X-ray standing wave induced Compton and elastic scattering from thin periodic multilayer structures

Abstract

We report determination of structural parameters on angstrom length scale of nanostructured periodic multilayers using x-ray standing wave (XSW) enhanced elastic and Compton scattering. We show that the elastic scattered x-ray intensities emitted from the thin periodic multilayer structures, under strong XSW condition, are largely sensitive to the structural parameters of high-$z$ layers, whereas the Compton scattered intensities are sensitive to the parameters of low-$z$ layers. The utility of the methodology is demonstrated by analyzing two repetitive W/B${}_{4}$C multilayer structures with different surface-interface properties.

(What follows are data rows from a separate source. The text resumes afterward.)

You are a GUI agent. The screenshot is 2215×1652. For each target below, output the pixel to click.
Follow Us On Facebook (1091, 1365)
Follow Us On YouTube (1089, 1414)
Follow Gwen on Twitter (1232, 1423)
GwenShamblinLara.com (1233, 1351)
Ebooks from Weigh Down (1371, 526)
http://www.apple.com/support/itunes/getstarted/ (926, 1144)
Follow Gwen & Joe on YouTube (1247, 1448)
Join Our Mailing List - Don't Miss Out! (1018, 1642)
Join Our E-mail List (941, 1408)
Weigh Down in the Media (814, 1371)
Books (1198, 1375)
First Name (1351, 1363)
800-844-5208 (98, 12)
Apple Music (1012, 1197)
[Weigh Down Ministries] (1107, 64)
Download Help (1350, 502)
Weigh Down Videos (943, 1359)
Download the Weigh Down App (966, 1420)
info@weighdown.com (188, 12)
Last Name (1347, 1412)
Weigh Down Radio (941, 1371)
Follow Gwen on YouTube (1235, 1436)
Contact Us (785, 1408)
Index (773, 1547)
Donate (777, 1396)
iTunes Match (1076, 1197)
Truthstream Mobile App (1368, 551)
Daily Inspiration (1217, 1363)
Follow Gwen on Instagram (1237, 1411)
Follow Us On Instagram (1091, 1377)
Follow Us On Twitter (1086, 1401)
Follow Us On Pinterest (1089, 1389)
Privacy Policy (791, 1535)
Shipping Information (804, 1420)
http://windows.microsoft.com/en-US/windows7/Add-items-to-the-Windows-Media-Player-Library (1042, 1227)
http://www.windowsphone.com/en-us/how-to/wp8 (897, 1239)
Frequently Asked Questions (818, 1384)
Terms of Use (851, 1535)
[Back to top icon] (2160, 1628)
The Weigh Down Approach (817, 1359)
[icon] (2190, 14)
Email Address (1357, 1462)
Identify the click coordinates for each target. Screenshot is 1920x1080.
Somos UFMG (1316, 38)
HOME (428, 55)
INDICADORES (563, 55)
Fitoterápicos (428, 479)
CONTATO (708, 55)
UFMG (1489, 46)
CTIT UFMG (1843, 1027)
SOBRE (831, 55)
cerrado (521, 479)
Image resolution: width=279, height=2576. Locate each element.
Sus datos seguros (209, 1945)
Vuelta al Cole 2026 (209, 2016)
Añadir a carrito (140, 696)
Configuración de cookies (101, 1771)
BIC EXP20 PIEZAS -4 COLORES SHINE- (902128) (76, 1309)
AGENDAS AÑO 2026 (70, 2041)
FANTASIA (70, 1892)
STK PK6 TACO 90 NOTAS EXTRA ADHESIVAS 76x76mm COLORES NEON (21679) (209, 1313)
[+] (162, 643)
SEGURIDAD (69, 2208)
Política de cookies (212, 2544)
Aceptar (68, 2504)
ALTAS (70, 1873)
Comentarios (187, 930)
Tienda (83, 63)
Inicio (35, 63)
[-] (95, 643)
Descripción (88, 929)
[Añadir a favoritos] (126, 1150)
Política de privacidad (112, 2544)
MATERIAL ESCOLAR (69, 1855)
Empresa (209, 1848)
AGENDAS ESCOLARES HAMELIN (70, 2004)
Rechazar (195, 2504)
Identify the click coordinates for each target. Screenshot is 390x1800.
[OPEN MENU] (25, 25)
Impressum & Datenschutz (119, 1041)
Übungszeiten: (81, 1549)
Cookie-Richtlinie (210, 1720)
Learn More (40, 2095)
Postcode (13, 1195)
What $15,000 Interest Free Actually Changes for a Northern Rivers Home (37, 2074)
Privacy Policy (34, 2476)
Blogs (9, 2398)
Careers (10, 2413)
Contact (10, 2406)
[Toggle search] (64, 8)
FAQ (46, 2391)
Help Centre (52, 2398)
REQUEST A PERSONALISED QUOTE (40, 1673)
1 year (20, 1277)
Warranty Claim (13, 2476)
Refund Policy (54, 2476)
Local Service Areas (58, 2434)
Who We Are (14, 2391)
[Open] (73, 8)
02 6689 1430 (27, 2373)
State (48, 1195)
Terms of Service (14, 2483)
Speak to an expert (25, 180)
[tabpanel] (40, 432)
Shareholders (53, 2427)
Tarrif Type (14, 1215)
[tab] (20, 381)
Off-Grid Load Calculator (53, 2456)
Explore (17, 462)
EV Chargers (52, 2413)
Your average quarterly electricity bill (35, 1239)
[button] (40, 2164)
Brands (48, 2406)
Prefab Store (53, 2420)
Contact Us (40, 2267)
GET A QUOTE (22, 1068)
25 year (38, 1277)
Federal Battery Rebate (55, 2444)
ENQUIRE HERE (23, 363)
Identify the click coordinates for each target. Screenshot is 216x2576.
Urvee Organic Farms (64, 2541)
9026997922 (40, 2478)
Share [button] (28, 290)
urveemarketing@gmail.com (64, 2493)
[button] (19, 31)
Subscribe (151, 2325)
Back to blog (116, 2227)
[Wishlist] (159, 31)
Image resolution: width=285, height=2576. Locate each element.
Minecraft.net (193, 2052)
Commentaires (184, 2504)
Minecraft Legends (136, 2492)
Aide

The results are compared with those obtained using x-ray reflectivity and conventional x-ray standing wave fluorescence techniques. It is further shown that the Bragg angle can be derived with high accuracy (\ensuremath{\sim}0.002${}^{\ensuremath{\circ}}$) from the ratio of the scattering intensities, which in turn improves the accuracy of the derived multilayer periodicity. The method presents an opportunity to probe structures on angstrom length scale of any periodic multilayer structure comprising of low atomic number layers. Unlike the conventional XSW fluorescence measurements, the present method has an advantage that it permits the determination of structural parameters of both the high- and the low-$z$ layers independently.